In vitro biofilm model for studying tongue flora and malodour

Aims:  To develop a perfusion biofilm system to model tongue biofilm microflora and their physiological response to sulfur‐containing substrates (S‐substrates) in terms of volatile sulfide compound (VSC) production. Methods and Results:  Tongue‐scrape inocula were used to establish in vitro perfusion biofilms which were examined in terms of ecological composition using culture‐dependent and independent (PCR‐DGGE) approaches. VSC‐specific activity of cells was measured by a cell suspension assay, using a portable industrial sulfide monitor which was also used to monitor VSC production from biofilms in situ . Quasi steady states were achieved by 48 h and continued to 96 h.
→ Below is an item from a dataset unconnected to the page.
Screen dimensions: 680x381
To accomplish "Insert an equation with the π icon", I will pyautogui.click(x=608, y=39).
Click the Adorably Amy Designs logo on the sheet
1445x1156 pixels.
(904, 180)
The mean (±SEM) growth rate for 72‐h biofilms ( n  = 4) was μ = 0·014 h −1 (±0·005 h −1 ). Comparison of biofilms, perfusate and original inoculum showed their ecological composition to be similar (Pearson coefficient > 0·64). Perfusate and biofilm cells derived from the same condition (co‐sampled) were equivalent with regard to VSC‐specific activities which were up‐regulated in the presence of S‐substrates. Conclusions:  The model maintained a stable tongue microcosm suitable for studying VSC production; biofilm growth in the presence of S‐substrates up‐regulated VSC activity. Significance and Impact of the Study:  The method is apt for studying ecological and physiological aspects of oral biofilms and could be useful for screening inhibitory agents.